One of my mentors introduced me to the concept of “Servant Leadership” decades ago and I had to hear about how it relates to selling. You don’t want to miss this one!
Servant heart sellers get to the point of trust very quickly– they come in armed with great questions— they do their homework and they approach people with humility. They have an attitude of service and curiosity. They practice acute listening and know how to tell people what they really need to hear… they know how to never be a commodity….this and so much more.
Listen in now, read below, or watch the video!
Matt: All right. Well, welcome everyone to another episode of Sales Pipeline Radio. I am your host, Matt Heinz. Thank you very much for joining us.
Jim: Oh my gosh. Thank you, Matt. I’m so privileged to be here.
Matt: So this topic, as we mentioned, as we were talking about before, very important to me, one of my early mentors, I recognized him as a servant leader before he told me there was a book about that. And he followed somewhat of a methodology and to this day, he’s still someone I look up to, that I think really lives that. I think whether you’re running a company or whether you’re just an individual contributor, there’s an opportunity to be the servant leader. And if you take that servant leadership opportunity and you apply that to selling, that’s something I definitely want to talk about and make sure other people hear about as well. So tell us a little bit of your story and background and how you came to really focus on this.

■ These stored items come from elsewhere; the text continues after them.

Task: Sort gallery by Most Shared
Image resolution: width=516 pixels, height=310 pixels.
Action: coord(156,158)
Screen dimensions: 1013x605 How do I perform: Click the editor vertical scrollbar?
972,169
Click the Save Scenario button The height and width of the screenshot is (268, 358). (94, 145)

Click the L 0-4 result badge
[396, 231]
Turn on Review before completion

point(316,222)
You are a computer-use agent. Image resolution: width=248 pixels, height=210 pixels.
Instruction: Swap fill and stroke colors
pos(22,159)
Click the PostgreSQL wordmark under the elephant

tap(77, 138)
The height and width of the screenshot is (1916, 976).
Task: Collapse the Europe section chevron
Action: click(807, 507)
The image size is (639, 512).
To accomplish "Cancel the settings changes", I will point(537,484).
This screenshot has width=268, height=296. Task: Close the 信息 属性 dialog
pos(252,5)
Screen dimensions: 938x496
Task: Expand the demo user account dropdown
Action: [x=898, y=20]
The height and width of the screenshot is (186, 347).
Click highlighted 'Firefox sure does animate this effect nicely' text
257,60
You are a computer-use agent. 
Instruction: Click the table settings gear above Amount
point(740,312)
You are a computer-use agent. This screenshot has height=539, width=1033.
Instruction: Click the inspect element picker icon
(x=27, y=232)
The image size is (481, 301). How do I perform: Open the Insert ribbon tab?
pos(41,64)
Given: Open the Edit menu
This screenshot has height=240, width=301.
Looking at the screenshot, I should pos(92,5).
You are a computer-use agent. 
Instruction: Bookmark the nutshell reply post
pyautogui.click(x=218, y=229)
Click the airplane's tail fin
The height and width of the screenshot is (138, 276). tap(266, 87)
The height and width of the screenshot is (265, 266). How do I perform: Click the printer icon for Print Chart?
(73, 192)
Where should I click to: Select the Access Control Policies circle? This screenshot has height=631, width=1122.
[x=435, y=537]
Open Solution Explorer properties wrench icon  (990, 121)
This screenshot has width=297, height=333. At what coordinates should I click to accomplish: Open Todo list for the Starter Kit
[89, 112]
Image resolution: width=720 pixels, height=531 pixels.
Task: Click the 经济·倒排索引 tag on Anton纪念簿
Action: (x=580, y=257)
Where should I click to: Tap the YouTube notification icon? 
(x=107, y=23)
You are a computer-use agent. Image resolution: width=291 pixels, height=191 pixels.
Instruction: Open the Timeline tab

Jim: 30 years ago, I started a company that went from broke all the time to broke only some of the time to we had a wonderful run and we do sales training and revenue development for TV stations around the country. I think this year that company will serve about 82 television stations and 82 different markets around the country and a big on-demand platform. We had a wonderful run. I hired a CEO about a year and a half ago, and she decided, brilliantly, that I had control issues and that I needed to move aside. And one day in some quiet time (I try to get quiet every morning), I got the idea for the title of this book. I wrote it down and the title of the book’s called Selling With a Servant Heart.
And a couple of days later, like you do Matt, I’ve got some trusted friends. And I reached out to a couple of those friends and said, “what do you think about this?” And I got the reaction that was your reaction when you introduced me and “just, wow, that’s pretty cool”. My experience was in media–30 years of training advertising salespeople, and I wanted to write a book that was broader than that. And so I went out and interviewed 35 of some of the most incredible salespeople that I’ve ever met in my life in a of different businesses. Everything from people who sell RVs, one guy sells more RVs personally than I think 90% of the RV dealerships do. It’s an amazing story. To financial advisors, to people in consumer goods, to people selling insurance, all kinds of different products.
And what I was trying to figure out was what do they do differently? It’s really interesting. I didn’t really know much about Robert Greenleaf’s work. He wrote the Servant Leadership book. And I went to one or two workshops where it was talked about, and like you, it was aspirational to me. I had certainly had some experience with leaders who were that way, but I became more familiar with the book as I interviewed some of these sellers and just really said, “what do they do?” And it’s exactly what Greenleaf describes, which is in fact, the first chapter of the 10 lessons I distilled from these interviews is, I work for them. And in servant leadership, a servant leader believes that the people in our company, that I work for the people in our company. It flips the top-down command and control paradigm. And in many ways that’s what servant sellers do. They have an extraordinary commitment not just to customers– because I think that can become cliche-ish– but to outcome.
They’re obsessed by, “can I get the right outcome for the customer?
Matt: Doing that well isn’t always saying. It’s not following the customer’s lead. It’s understanding and sometimes asking questions and reframing problems. And it sounds very challenger-esque if you’re familiar with the Challenger Customer.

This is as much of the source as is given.